けど、舞鶴~小樽航路の船って現在日本最速のカーフェリーで、敦賀~苫小牧もそれに準じて速い。その速さは鉄道といい勝負になるほど。
かつて走ってたトワイライトエクスプレスが大阪~札幌を22時間とか23時間で結んでた。その中で敦賀~苫小牧を抜き出すと19時間ほどだから船と全く一緒だ。
これがいかにすごいことなのか。後で出てくる他の航路の所要時間と比べればわかる。
1~5番目に書いた航路は東日本各地から北海道へ向かう航路だ。
太平洋フェリーは名古屋発着だが、名古屋~仙台は仙台~苫小牧の半分の本数しかないので、メインは仙台~苫小牧だ。
1番目に書いた青森・大間~函館は津軽海峡部分だけのフェリーである。青森~函館は本数が多く4時間程度の航路となっている。
ただし、現在、津軽海峡を越えるだけならば青函トンネル経由の北海道新幹線を使うという方法もある。

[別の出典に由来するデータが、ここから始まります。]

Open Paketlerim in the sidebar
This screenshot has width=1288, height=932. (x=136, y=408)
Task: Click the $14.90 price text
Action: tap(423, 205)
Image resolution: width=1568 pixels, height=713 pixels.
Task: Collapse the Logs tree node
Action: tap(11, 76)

新幹線代が惜しい人がフェリーを選ぶ動きもあるようだが、新幹線代さえ払えるのならフェリーを使う理由は乏しいとも言える。
夜行便があるって言っても4時間ほどの航路じゃ中途半端だし、というわけで今回、陸路との組み合わせでは考えない。
2番目に書いた八戸~苫小牧航路は地図で見ると、本州太平洋沿岸と北海道の真ん中をうまく結ぶ航路になっていることがわかる。
1日4往復、8時間半ほど、夜行便だと寝るにはちょうどいい航路だし、完全な昼行便も1往復ある。
もっとも夜行便1往復以外は八戸側のバスがないんだけどね。まぁ近くまでバスは走ってるからそれでいけそうだけど。
苫小牧側は苫小牧駅とのバスがけっこうあるのと、札幌~苫小牧の高速バスが苫小牧港(西港)に乗り入れている。新日本海フェリー以外ならこれでOK。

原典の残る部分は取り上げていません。